How to create a recipe

Hint

Please read Follow the code style to adjust your code sytle.

Caution

icefall is designed to be as Pythonic as possible. Please use Python in your recipe if possible.

Data Preparation

We recommend you to prepare your training/test/validate dataset with lhotse.

Please refer to https://lhotse.readthedocs.io/en/latest/index.html for how to create a recipe in lhotse.

Hint

The yesno recipe in lhotse is a very good example.

Please refer to https://github.com/lhotse-speech/lhotse/pull/380, which shows how to add a new recipe to lhotse.

Suppose you would like to add a recipe for a dataset named foo. You can do the following:

$ cd egs
$ mkdir -p foo/ASR
$ cd foo/ASR
$ touch prepare.sh
$ chmod +x prepare.sh

If your dataset is very simple, please follow egs/yesno/ASR/prepare.sh to write your own prepare.sh. Otherwise, please refer to egs/librispeech/ASR/prepare.sh to prepare your data.

Training

Assume you have a fancy model, called bar for the foo recipe, you can organize your files in the following way:

$ cd egs/foo/ASR
$ mkdir bar
$ cd bar
$ touch README.md model.py train.py decode.py asr_datamodule.py pretrained.py

For instance , the yesno recipe has a tdnn model and its directory structure looks like the following:

egs/yesno/ASR/tdnn/
|-- README.md
|-- asr_datamodule.py
|-- decode.py
|-- model.py
|-- pretrained.py
`-- train.py

File description:

README.md

It contains information of this recipe, e.g., how to run it, what the WER is, etc.

asr_datamodule.py

It provides code to create PyTorch dataloaders with train/test/validation dataset.

decode.py

It takes as inputs the checkpoints saved during the training stage to decode the test dataset(s).

model.py

It contains the definition of your fancy neural network model.

pretrained.py

We can use this script to do inference with a pre-trained model.

train.py

It contains training code.

Hint

Please take a look at

egs/yesno/tdnn

egs/librispeech/tdnn_lstm_ctc

egs/librispeech/conformer_ctc

to get a feel what the resulting files look like.

Note

Every model in a recipe is kept to be as self-contained as possible. We tolerate duplicate code among different recipes.

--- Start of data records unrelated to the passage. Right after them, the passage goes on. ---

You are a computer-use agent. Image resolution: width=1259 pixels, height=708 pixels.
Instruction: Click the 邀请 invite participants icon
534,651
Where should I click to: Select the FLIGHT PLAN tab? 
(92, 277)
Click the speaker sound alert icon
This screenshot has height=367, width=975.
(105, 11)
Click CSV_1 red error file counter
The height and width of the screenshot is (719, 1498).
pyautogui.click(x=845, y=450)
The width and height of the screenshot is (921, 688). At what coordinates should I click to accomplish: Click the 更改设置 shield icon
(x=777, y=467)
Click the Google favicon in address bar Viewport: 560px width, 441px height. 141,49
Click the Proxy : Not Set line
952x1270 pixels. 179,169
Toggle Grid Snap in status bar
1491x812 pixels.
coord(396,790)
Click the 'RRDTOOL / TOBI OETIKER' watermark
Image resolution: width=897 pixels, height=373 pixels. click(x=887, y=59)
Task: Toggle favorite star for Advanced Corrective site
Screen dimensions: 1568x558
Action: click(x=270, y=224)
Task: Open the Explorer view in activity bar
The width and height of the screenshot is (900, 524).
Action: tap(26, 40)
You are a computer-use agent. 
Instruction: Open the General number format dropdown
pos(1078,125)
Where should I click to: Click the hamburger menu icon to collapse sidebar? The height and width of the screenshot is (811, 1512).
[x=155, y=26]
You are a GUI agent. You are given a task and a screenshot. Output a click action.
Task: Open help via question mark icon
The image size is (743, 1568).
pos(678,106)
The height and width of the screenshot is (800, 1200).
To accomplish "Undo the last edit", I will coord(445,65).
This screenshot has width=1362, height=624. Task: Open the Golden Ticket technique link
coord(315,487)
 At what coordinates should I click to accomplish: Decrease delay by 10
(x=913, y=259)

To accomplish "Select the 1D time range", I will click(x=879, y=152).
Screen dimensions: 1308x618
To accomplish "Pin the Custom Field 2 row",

The training stage should be invocable by:

$ cd egs/foo/ASR
$ ./bar/train.py
$ ./bar/train.py --help

Decoding

Please refer to

https://github.com/k2-fsa/icefall/blob/master/egs/librispeech/ASR/conformer_ctc/decode.py

If your model is transformer/conformer based.

https://github.com/k2-fsa/icefall/blob/master/egs/librispeech/ASR/tdnn_lstm_ctc/decode.py

If your model is TDNN/LSTM based, i.e., there is no attention decoder.

https://github.com/k2-fsa/icefall/blob/master/egs/yesno/ASR/tdnn/decode.py

If there is no LM rescoring.

The decoding stage should be invocable by:

$ cd egs/foo/ASR
$ ./bar/decode.py
$ ./bar/decode.py --help

Pre-trained model

Please demonstrate how to use your model for inference in egs/foo/ASR/bar/pretrained.py. If possible, please consider creating a Colab notebook to show that.